* [ABOUT THIS EXERCISE]: List every court case cited in the ruling on the motions to dismiss below, giving each case name with its citation as the text gives it.

* [SOURCE PASSAGE]:
★ ★ ★ ★ ★ ★ ★
Counts I, II and IV of the Amended Complaint all state causes of action against Defendant Pigskin. Only Count III fails to do so and it is therefore dismissed without prejudice to Plaintiff’s right to amend.

II. TAMPA BAY’S MOTION TO DISMISS COUNTS I, II AND III OF AMENDED COMPLAINT

A. COUNTS I AND II

Tampa Bay moves to dismiss Counts I, II and III of the Amended Complaint. With regard to Counts I and II, Defendant asserts the following grounds for dismissal: (1) Plaintiff claims that more premiums are due as a result of the alleged audits of Defendant’s records; (2) Plaintiff’s policy contract places a limitation period under which Plaintiff must conduct such audits and adjust premiums due; (3) Plaintiff’s policy contracts are also administered and controlled by the National Council on Compensation Insurance, (hereinafter referred to as NCCI), and that therefore, the contractual relationship between the parties incorporates and is controlled by NCCI; and (4) Plaintiff failed to timely conduct its audit, or alternatively is estopped from seeking increased premiums under the rules and regulations of NCCI. (See generally Tampa Bay’s Motion to Dismiss).

The Amended Complaint alleges that NCCI is “the administrator of the Florida Plan, and in this role, is designated by Liberty Mutual to serve as carrier for Tampa Bay’s workers’ compensation insurance.” (See Amended Complaint at para. 18). The Amended Complaint also alleges that Plaintiff was entitled to audit the records of Defendant to calculate and adjust the amount of earned premiums due, and that Plaintiff did conduct such audit and calculated the amount of earned premiums due to be “significantly in excess of the estimated annual premium paid by Defendant.” (See Amended Complaint at paras. 21, 22, 32, 33). For purposes of the breach of contract claims, these are sufficient allegations of ultimate fact to state a cause of action. The Court must accept these allegations as true and draw all reasonable inferences therefrom in Plaintiff’s favor. See Ralph v. City of Daytona Beach, 471 So. 2d 1, 2 (Fla. 1983). The Court cannot determine ancillary issues related to these “ultimate facts” such as those raised by the grounds asserted by Tampa Bay. See McWhirter, Reeves, McGothlin, Davidson, Reif & Bakas, P.A. v. Weiss, 22 Fla. L. Weekly D2609 (Fla. 2d DCA 1997) (a court cannot determine ultimate issues of fact on a motion to dismiss). The issues of whether the audit was timely conducted and issues related to estoppel (see Tampa Bay’s Motion to Dismiss at paras. 2-4) cannot be determined at this stage in the proceedings. These issues implicate defenses to Plaintiff’s cause of action. Therefore, they must be raised in a defensive pleading rather than by a motion to dismiss. See H.E. Temples v. Florida Industrial Construction, Co., Inc., 310 So. 2d 326, 327 (Fla. 2d DCA 1975).
★ ★ ★ ★ ★ ★ ★
Stored records

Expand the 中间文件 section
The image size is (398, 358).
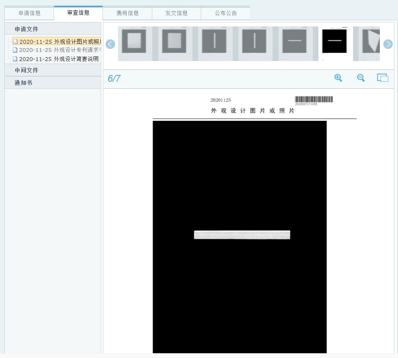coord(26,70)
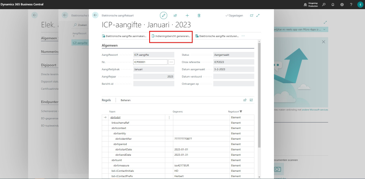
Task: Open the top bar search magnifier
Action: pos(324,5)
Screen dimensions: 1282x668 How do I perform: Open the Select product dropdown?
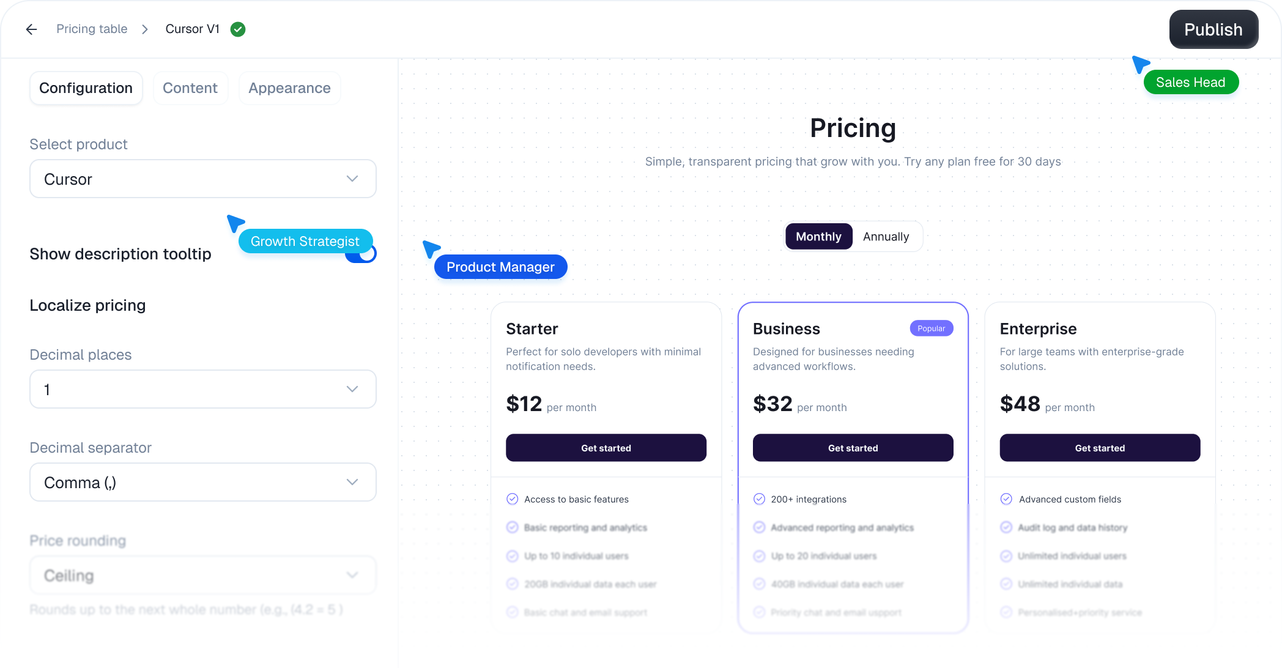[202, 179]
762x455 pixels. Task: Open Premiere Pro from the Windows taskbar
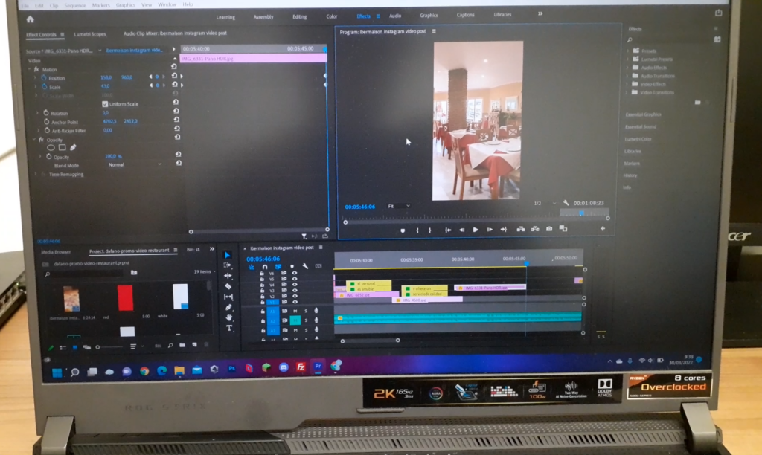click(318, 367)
★ ★ ★ ★ ★ ★ ★
* [SOLUTION TO THIS EXERCISE]:
- Ralph v. City of Daytona Beach, 471 So. 2d 1, 2 (Fla. 1983)
- McWhirter, Reeves, McGothlin, Davidson, Reif & Bakas, P.A. v. Weiss, 22 Fla. L. Weekly D2609 (Fla. 2d DCA 1997)
- H.E. Temples v. Florida Industrial Construction, Co., Inc., 310 So. 2d 326, 327 (Fla. 2d DCA 1975)